Reagan was similarly daunted by the implications for government. Employing a familiar Libertarian argument, he replied:
“I have the same reservations you have, but here the perception of too many people is based on image, not reality.”
That the want to check federalism looked exactly like racism was a tragedy. Reagan apologized to Dr. King’s widow, then he played a round of golf at whites-only Augusta National. Which was misunderstood as well.
Unfortunately, the beat goes on. Only today I read a piece by Larry Elder, the self-proclaimed “Sage of South Central.” In it, he goes to great length to reacquaint the misty minded with Richard Nixon’s civil rights resume:
In the Nixon Presidential Library in Yorba Linda, Calif., records show considerable handwritten notes and correspondence between Nixon and King.
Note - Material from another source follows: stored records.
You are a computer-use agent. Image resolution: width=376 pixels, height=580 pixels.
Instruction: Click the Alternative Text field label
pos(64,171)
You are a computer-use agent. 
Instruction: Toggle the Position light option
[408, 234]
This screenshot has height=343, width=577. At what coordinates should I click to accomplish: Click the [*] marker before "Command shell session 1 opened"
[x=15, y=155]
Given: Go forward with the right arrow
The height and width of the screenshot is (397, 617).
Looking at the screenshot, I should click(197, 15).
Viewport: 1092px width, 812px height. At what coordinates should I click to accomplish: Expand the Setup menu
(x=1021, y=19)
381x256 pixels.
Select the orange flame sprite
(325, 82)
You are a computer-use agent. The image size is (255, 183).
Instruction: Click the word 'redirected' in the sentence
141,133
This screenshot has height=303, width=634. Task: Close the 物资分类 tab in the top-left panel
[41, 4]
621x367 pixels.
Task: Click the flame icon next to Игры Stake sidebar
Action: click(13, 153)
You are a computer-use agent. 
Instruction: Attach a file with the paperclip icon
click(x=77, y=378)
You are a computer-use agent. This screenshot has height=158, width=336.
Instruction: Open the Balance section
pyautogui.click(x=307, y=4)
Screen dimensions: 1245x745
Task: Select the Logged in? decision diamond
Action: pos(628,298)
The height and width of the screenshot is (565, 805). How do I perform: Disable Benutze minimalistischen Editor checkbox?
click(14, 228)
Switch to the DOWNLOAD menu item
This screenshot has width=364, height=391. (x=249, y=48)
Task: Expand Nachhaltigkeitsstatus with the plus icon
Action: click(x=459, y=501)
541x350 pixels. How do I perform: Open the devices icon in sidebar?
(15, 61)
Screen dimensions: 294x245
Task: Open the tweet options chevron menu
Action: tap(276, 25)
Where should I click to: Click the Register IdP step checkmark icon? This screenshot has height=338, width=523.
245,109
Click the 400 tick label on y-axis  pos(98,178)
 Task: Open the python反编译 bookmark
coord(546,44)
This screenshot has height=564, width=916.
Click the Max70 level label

This includes a 1957 letter from King acknowledging their previous meetings, which thanked Nixon for his “assiduous labor and dauntless courage in seeking to make the Civil Rights Bill a reality,” and praised him for his “devotion to the highest mandates of the moral law.”
But what’s your race-impression of Nixon? Probably nothing good.
Never mind that in 1956 Nixon revealed he was an honorary member of the NAACP. Or that Nixon pushed for passage of the ’57 civil rights bill in the Senate. Or that Time magazine wrote that Nixon’s support for civil rights incurred the wrath of one of his segregationist opponents, Sen. Richard Russell, D-Ga., who sarcastically called Nixon the NAACP’s “most distinguished member.”
Who knew? Not you. And the upshot?
But the GOP-is-racist meme can be heard nightly on MSNB-Hee Haw and in political science and history classes all over the country.
Very sad, oh my. But permit me? Perhaps this tragedy of historic perception arises from something like disbelief. A well-earned unease. A suspicion among African Americans that Republicans are rarely what they pretend to be. Example.
In earlier tapes released by the National Archives, Nixon told Secretary of State Henry Kissinger, “Henry, let’s leave the niggers to Bill and we’ll take care of the rest of the world” while working on his first presidential address to Congress. Nixon repeatedly referred to blacks as “niggers” and “jigaboos” in other conversations with Kissinger. Nixon later complained to Erlichman that Great Society programs were a waste “because blacks were genetically inferior to whites.”
The Nixon tapes bore the suspicion out. With Donald Rumsfeld:
“The second point is that coming out — coming back and saying that black Americans aren’t as good as black Africans . . most of them, basically, are just out of the trees. Now, let’s face it, they are.”
That Elder would try to lionize Nixon reaffirms the need for skepticism. That he would do it while the internet is still up and running speaks to stupidity, or disrespect. Perhaps we should say, regarding matters of race, that Republicans would prefer to be philosophically awkward or misunderstood. But they’re worse than that. To be kind.